Ballettchef John Neumeier über seine Benefiz-Gala für die Opfer der Erdbebenkatastrophe in Japan und seinen Nagasaki-Komplex.

Hamburg. Das Büro von John Neumeier ist einer dieser Orte, an denen man gern vergessen werden würde. Einfach so, über Nacht. Dann könnte man das alles mal in Ruhe anschauen, all die Skulpturen, Kostüme, Skizzen von Bühnenbildern. Ob es hier auch mal politisch zugeht? Auf seinem Schreibtisch steht eine Tasse mit Buntstiften, die alle fein angespitzt sind - Hamburg Ballett John Neumeier steht darauf. Er selbst trinkt Tee aus einer Tasse mit fliegenden Möwen. Oder Tauben. So richtig ist das auf die Distanz nicht zu erkennen.

Hamburger Abendblatt: Herr Neumeier, Sie sind Künstler, Tänzer und Choreograf.
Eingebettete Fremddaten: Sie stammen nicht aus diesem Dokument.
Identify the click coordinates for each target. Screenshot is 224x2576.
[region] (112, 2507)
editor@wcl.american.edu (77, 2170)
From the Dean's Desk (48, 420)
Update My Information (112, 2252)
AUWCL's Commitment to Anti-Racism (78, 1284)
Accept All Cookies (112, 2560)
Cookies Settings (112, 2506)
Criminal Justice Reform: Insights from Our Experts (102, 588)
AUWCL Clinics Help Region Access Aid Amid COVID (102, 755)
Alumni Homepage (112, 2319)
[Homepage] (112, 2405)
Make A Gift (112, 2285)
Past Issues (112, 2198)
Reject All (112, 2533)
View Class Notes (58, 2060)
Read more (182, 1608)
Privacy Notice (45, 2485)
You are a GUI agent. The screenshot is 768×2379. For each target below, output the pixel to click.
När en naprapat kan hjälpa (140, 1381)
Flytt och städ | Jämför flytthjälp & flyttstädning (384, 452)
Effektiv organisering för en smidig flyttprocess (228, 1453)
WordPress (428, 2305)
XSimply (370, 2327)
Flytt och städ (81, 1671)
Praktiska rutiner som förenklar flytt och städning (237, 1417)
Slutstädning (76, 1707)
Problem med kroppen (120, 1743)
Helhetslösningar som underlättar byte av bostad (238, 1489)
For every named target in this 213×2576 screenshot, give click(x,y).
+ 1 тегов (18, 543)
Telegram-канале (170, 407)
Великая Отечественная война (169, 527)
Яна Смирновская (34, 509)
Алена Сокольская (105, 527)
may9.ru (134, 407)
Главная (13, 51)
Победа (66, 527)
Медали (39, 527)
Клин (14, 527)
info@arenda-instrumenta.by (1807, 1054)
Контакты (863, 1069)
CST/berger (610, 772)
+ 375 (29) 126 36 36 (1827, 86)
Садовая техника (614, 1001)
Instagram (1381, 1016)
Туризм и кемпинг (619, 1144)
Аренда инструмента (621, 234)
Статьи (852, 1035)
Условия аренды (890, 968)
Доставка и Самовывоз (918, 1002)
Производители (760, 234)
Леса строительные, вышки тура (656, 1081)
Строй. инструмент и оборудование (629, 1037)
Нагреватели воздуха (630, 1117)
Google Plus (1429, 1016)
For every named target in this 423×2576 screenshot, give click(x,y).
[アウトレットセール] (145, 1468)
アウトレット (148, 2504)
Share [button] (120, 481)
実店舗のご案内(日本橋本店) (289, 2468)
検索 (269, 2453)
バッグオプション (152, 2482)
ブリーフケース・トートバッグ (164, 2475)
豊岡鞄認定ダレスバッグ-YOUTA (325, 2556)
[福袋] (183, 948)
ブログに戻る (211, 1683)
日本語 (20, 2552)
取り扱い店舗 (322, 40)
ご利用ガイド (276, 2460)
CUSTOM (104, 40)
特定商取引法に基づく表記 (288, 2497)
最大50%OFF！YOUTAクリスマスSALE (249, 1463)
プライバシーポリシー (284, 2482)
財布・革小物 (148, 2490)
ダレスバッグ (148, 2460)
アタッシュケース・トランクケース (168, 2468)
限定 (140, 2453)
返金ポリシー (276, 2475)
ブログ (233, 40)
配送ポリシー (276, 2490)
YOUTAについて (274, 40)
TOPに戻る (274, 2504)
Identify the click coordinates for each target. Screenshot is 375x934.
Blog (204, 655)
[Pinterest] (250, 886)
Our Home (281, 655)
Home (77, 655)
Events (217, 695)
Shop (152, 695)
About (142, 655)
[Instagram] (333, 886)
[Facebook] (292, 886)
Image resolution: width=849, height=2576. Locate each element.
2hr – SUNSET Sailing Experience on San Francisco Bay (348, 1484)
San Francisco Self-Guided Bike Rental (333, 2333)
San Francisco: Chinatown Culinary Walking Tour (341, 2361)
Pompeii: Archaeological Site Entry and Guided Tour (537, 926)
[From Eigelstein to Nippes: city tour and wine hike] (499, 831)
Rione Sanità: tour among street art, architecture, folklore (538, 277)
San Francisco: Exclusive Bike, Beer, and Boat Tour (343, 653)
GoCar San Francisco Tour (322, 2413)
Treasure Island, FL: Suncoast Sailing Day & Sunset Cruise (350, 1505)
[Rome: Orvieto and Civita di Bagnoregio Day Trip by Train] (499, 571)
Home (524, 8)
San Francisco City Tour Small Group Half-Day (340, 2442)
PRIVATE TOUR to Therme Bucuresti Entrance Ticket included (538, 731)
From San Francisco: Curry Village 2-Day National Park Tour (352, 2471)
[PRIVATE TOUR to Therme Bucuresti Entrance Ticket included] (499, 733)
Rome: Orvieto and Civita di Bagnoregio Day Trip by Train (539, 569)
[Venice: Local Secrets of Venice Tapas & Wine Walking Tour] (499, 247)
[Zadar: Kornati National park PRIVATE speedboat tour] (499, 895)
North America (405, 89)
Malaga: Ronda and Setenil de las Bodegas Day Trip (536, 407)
Warum bewegen Sie die Themen Atomkraft und Energiepolitik?

John Neumeier: Es bewegt mich zuallererst als Amerikaner. Weil ich immer noch einen Komplex wegen Hiroshima und Nagasaki habe. Zum ersten Mal in der Geschichte ist dort Atomkraft als Waffe benutzt worden, mit den schrecklichsten Folgen. Natürlich kann man sagen: Dadurch endete der Zweite Weltkrieg. Doch ich glaube, in diesem Moment hat eine Entwicklung begonnen, an deren Ende sich Atomenergie als etwas Harmloses, Positives für die Menschheit darstellte. Ich bin kein Intellektueller. Aber ich finde, dass es ein Problem ist, wenn wir auf eine Form von Energie vertrauen, die nicht zu sichern ist und Resultate produziert, die in ihrer Multipliziertheit nicht abzuschätzen sind.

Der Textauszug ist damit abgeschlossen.